A recent BBC2 TV programme on Horatio Nelson (Nelson in His Own Words, broadcast on 6 March 2015 and available on BBC iPlayer until 6 April 2015) centred on what the famous Admiral wrote in his letters, to reveal a more complex man than the hero created after his death. It is not just his correspondence, however, that can be used to understand the great man further – we can also discover a great deal more about him from the words that he included in his will and codicils by using the online resources of TheGenealogist.co.uk to find his last will and testament.
Wills are a valuable source of genealogical information for many of us researching our ancestors as they can give us details of family members, places of residence and burial, as well as revealing details about their possessions. You may be surprised to find that all levels of society left wills and not just the wealthy.

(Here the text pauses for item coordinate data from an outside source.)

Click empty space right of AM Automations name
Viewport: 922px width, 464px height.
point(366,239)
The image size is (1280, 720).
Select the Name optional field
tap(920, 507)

Before 1858, England and Wales were divided into two provinces. The largest and most influential was Canterbury, Lancashire, Cheshire, Nottinghamshire, and the Isle of Man. The two provinces of Canterbury and York had their own Archbishop, and were divided into several dioceses. Each diocese had a minimum of two bishops, and these dioceses were again divided into archdeaconries.

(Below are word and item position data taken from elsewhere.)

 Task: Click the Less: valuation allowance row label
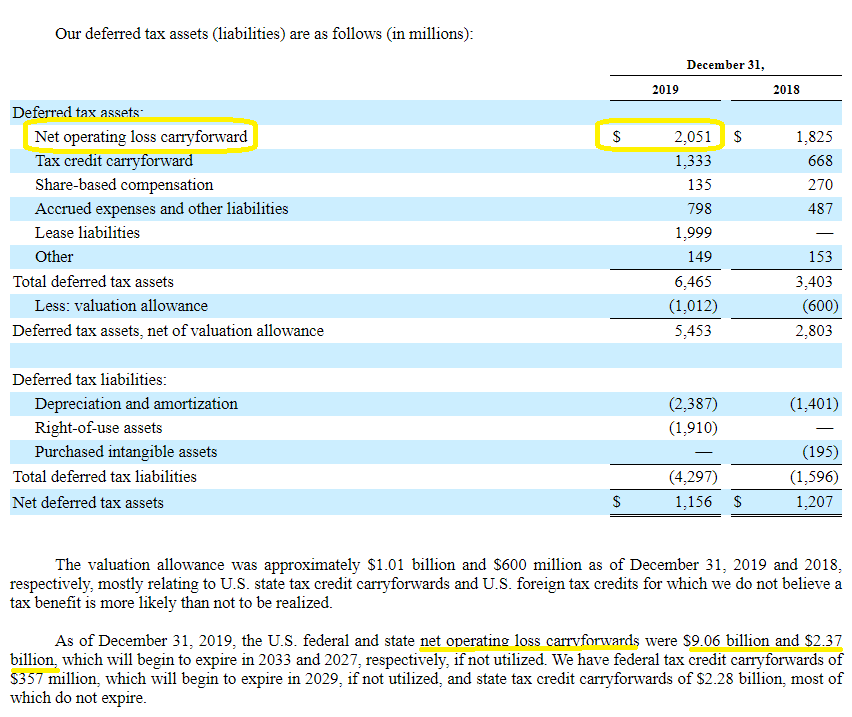[x=121, y=306]
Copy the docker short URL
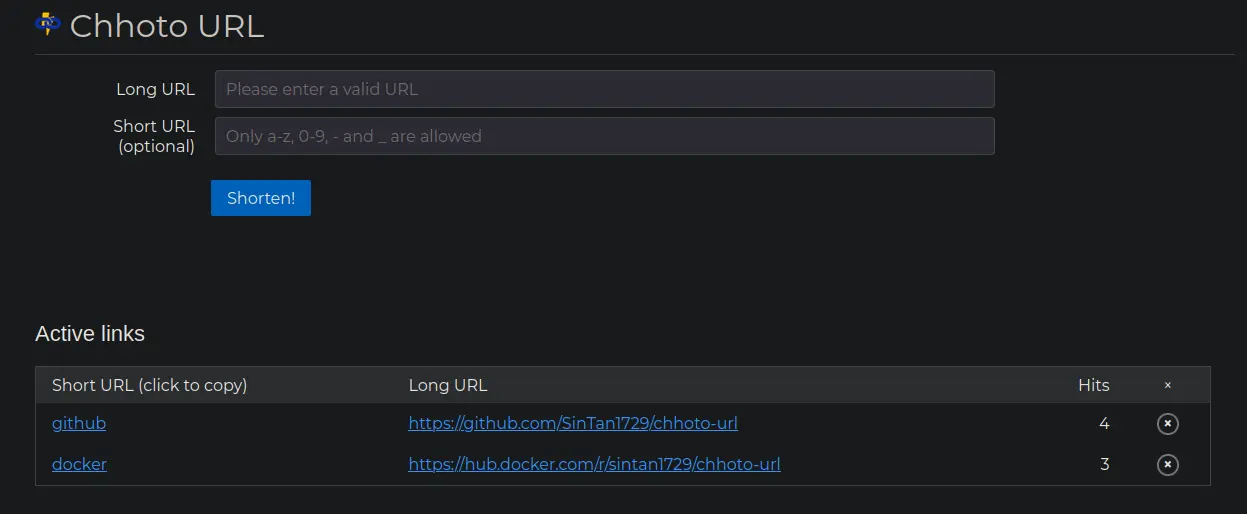The height and width of the screenshot is (514, 1247). [79, 464]
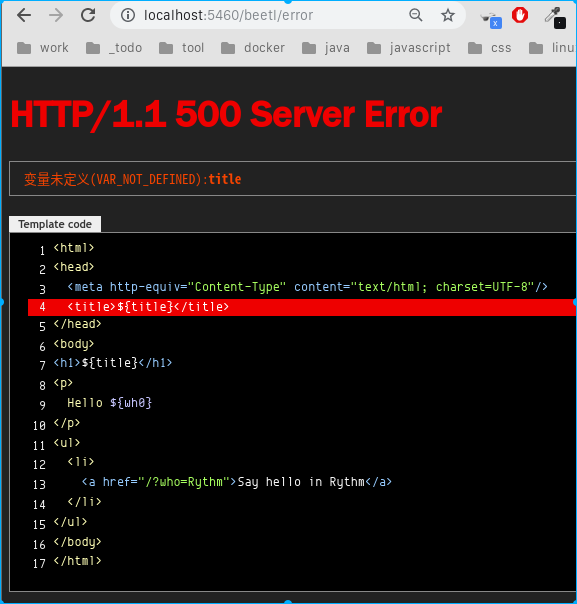Open the java bookmarks folder

click(x=326, y=48)
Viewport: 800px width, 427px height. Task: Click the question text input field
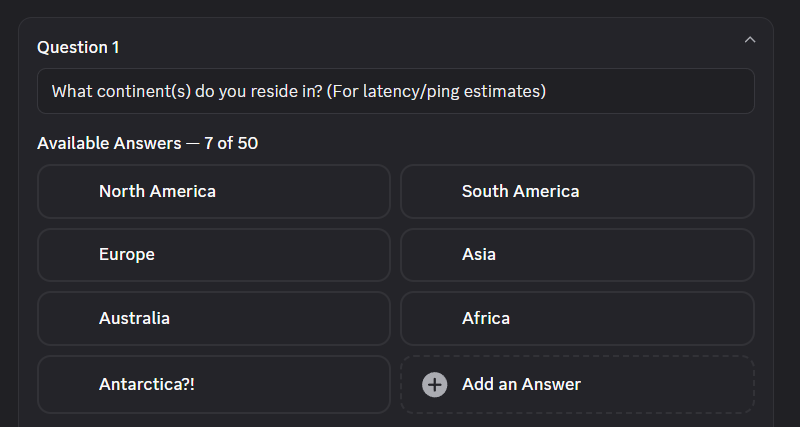pyautogui.click(x=395, y=92)
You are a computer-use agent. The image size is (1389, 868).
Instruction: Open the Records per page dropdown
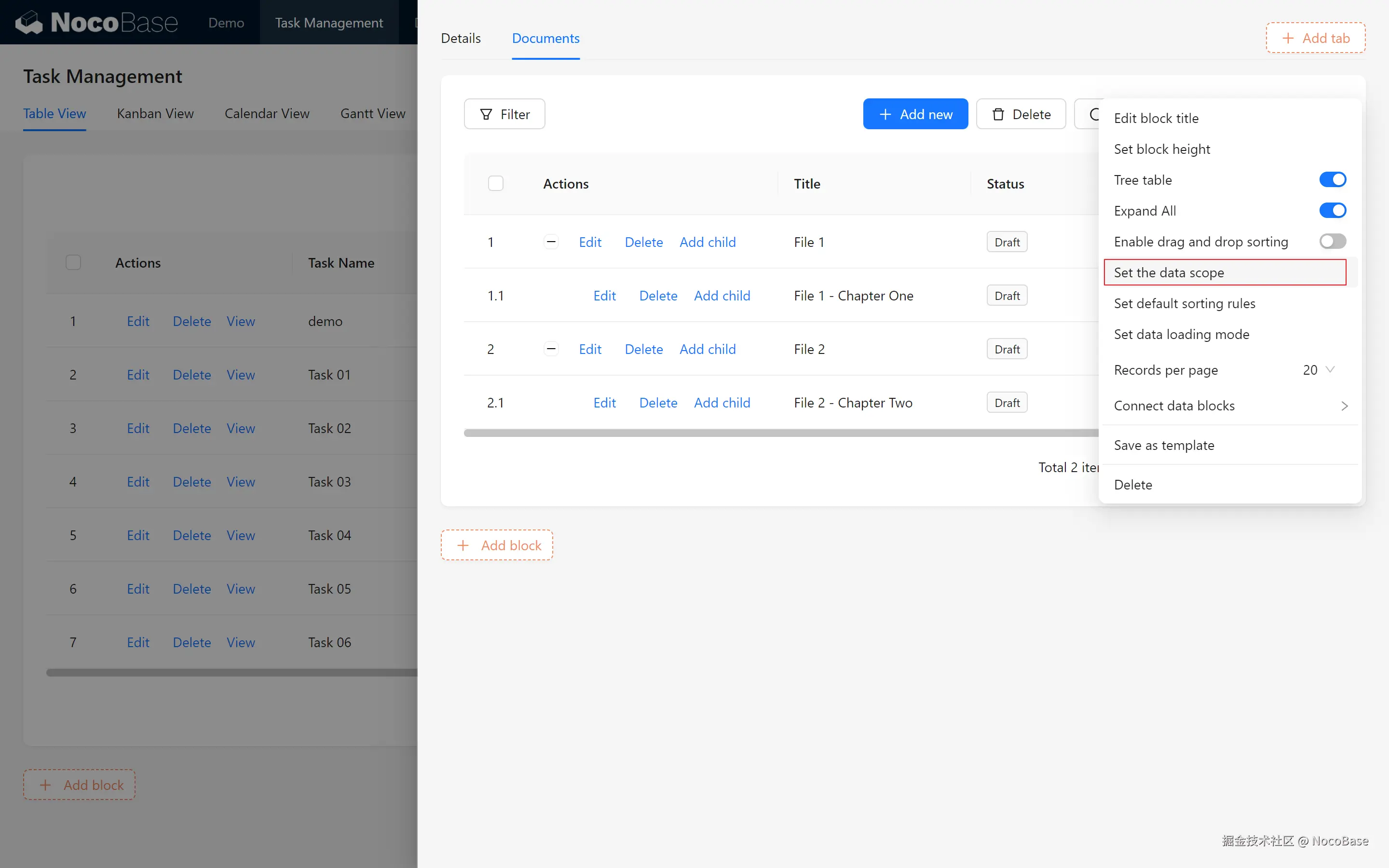[x=1319, y=370]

Until 12 January 1858 all wills had to be proven in a church court to ensure their legality. There were over 250 church courts across the country, and the records from these are mostly stored in local records offices.
On 21 October 1805, Admiral Lord Nelson was killed on board his flagship the Victory. We can easily look for Nelson's will within the Prerogative Court of Canterbury wills at TheGenealogist. At the time that Nelson's will was written, on 10 May 1803, he was already a national hero and his various titles are identified in the preamble to the document.
The last Will and Testament can reveal to you what an ancestor considered important to them by what they distribute to family and friends, the charities that they may have supported and perhaps, as in Nelson's case, other people that they cared enough for to have mentioned.
In Viscount Nelson's will we can decipher that the poor of three parishes were left a charitable donation. His mistress, Lady Hamilton, is first in line with the gift of his Diamond Star and a silver cup. The next beneficiary was his brother, the Rev William Nelson DD, who got the gold box that had been presented by the City of London to the admiral, and the gold sword presented by the captain's who had fought alongside Nelson at the Nile. His two sisters are left a sword and a silver cup each, and to his "worthy friend Captain Hardy", Nelson left his telescopes, sea glasses and £100.
Codicils can reveal changes of mind by our ancestors, or simply an update of the testators last wishes. In Nelson's case he was aware that he was going into battle and may not survive the day.
On 21 October 1805 Nelson was on board his flagship, near Cadiz, off Cape Trafalgar. He wrote a final codicil "in sight of the combined fleets of France and Spain". A click on the record and, with a bit of practice to decipher the handwriting, we can make out the words of praise that he heaps on Lady Hamilton for the help she has given to her country. It would seem that the Admiral believed she had been overlooked for a reward for her diplomacy on behalf of Britain.
In his final codicil to his will, Nelson was appealing to the King and Country that, in the event of his death, they should give his mistress "ample provision to maintain her rank in life". It would seem providing for Lady Emma Hamilton and, by inference, his illegitimate daughter Horatia lay heavy with Nelson as he saw the enemy fleets on the horizon.
On that very afternoon the Admiral was fatally wounded by a single musket ball and died.
With the victory at the Battle of Trafalgar the nation gave Nelson a state funeral and his body was then buried in the crypt of St. Paul's Cathedral. You can find a picture of Nelson's Tomb by searching the Image Archive on TheGenealogist.
Despite his last wishes, the government awarded various moneys to Nelson's family instead and ignored Lady Hamilton and Horatia. The former was to end up in debt, being imprisoned in the King's Bench Debtors Prison and then running away from her creditors by going to live in Calais. When Lady Hamilton died in 1815 Horatia went to live with one of Nelson's sisters and eventually she married a clergyman to live quietly with a large family of ten children as a vicar's wife.
With the resources available on TheGenealogist website we have been able to understand more about the last wishes of one of this country's greatest heroes. If you find an ancestor's will within the records on TheGenealogist, you can discover so much more about who and what was important to them and add some valuable information to your family story.